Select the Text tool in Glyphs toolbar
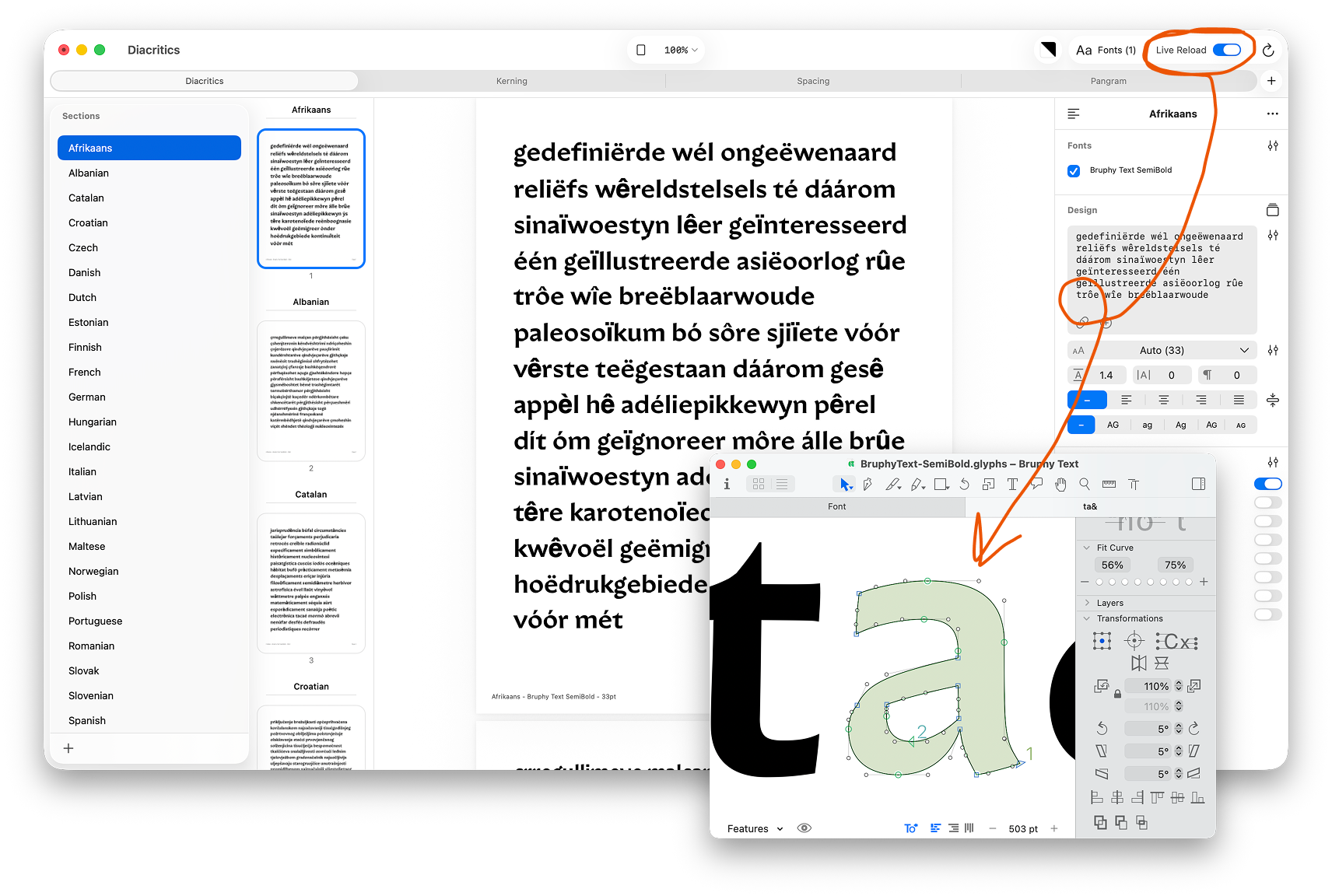This screenshot has width=1332, height=896. (x=1012, y=485)
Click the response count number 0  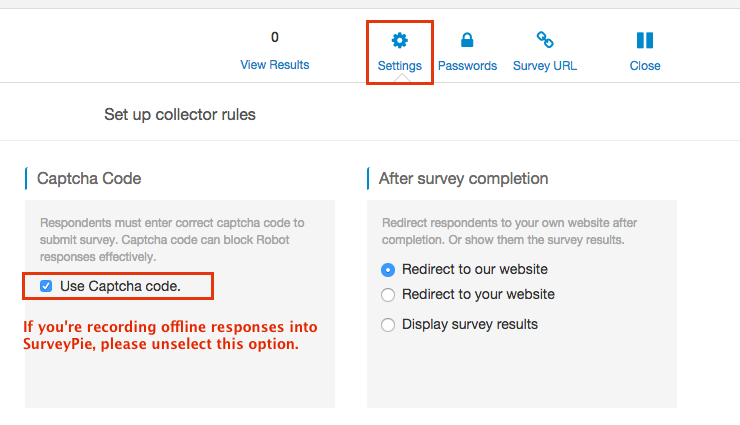275,38
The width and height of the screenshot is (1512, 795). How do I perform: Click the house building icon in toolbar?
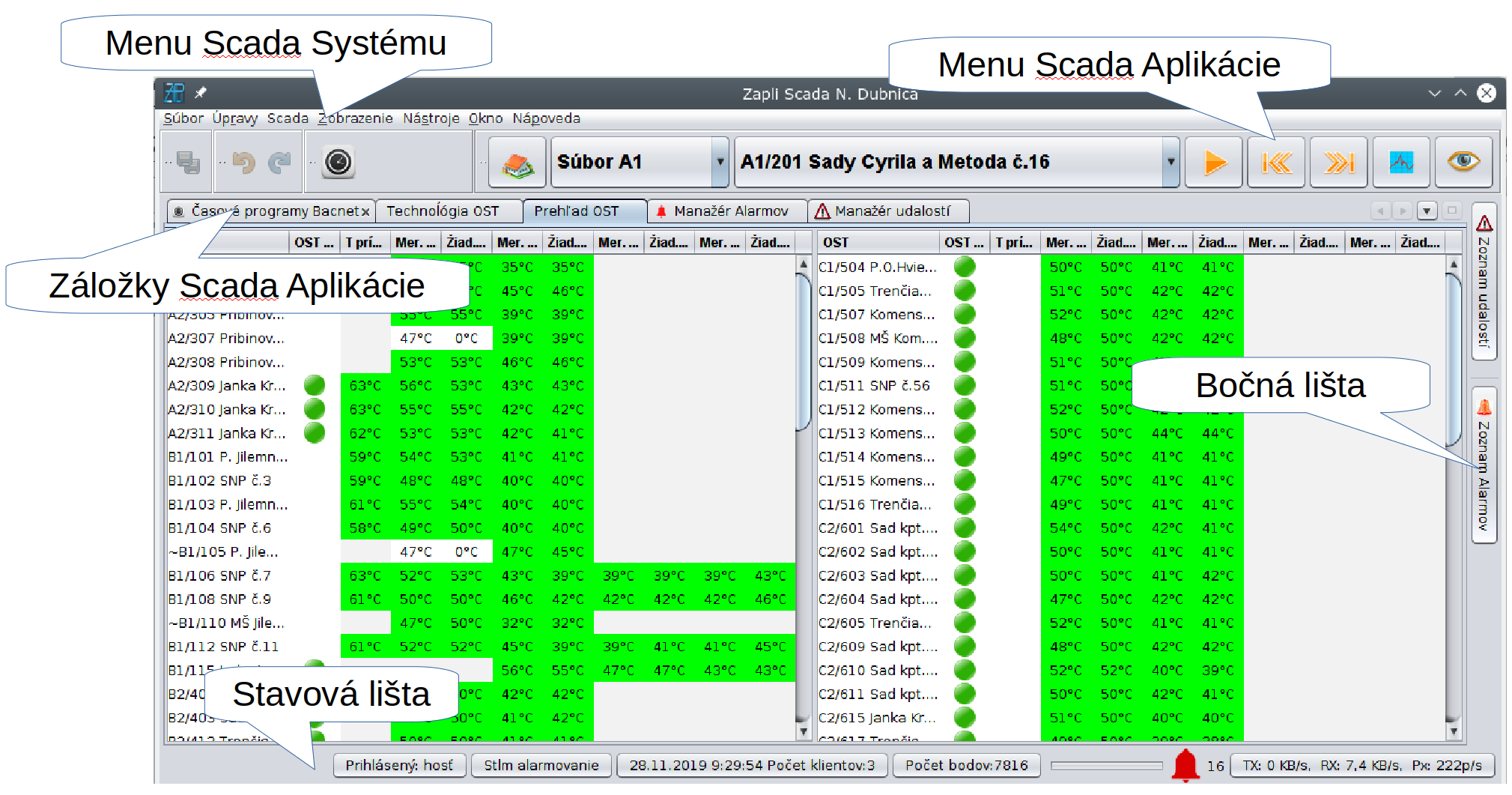tap(517, 163)
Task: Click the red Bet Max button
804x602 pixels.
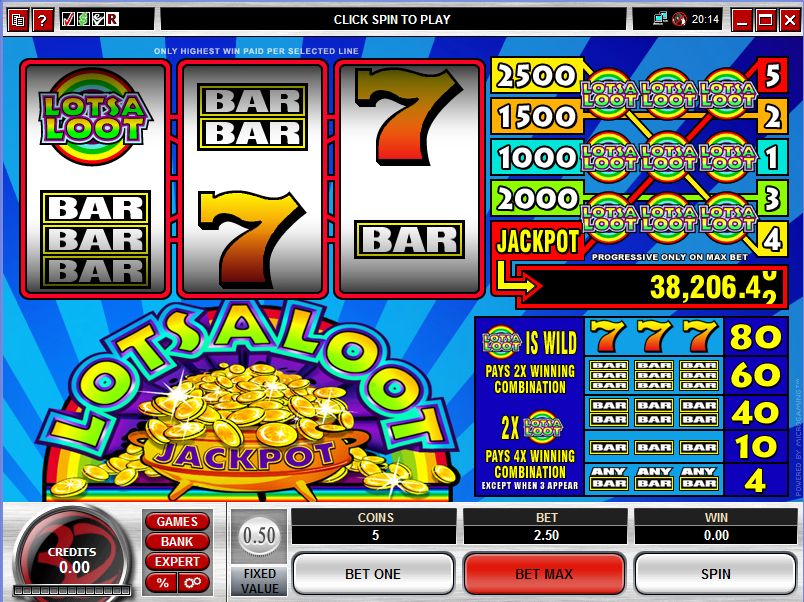Action: tap(544, 574)
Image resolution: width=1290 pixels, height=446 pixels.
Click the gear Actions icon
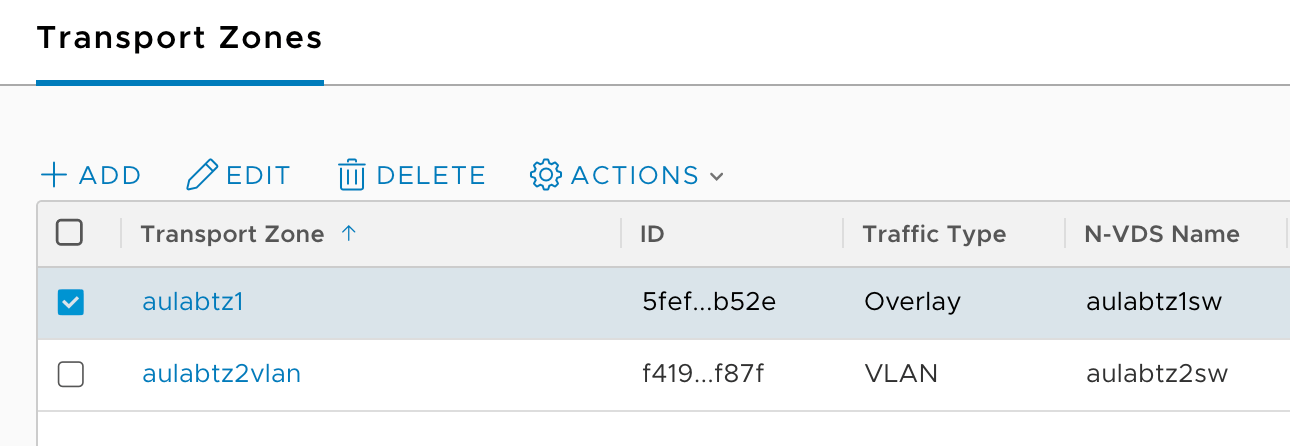click(545, 176)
━━━━
• Exercise prompt: The range to transcribe runs from the line holding "Image resolution: width=1290" through the final line of the data above; copy it exactly and exclude the pictures.

• Expected answer:
Image resolution: width=1290 pixels, height=446 pixels.
Click the gear Actions icon
click(545, 176)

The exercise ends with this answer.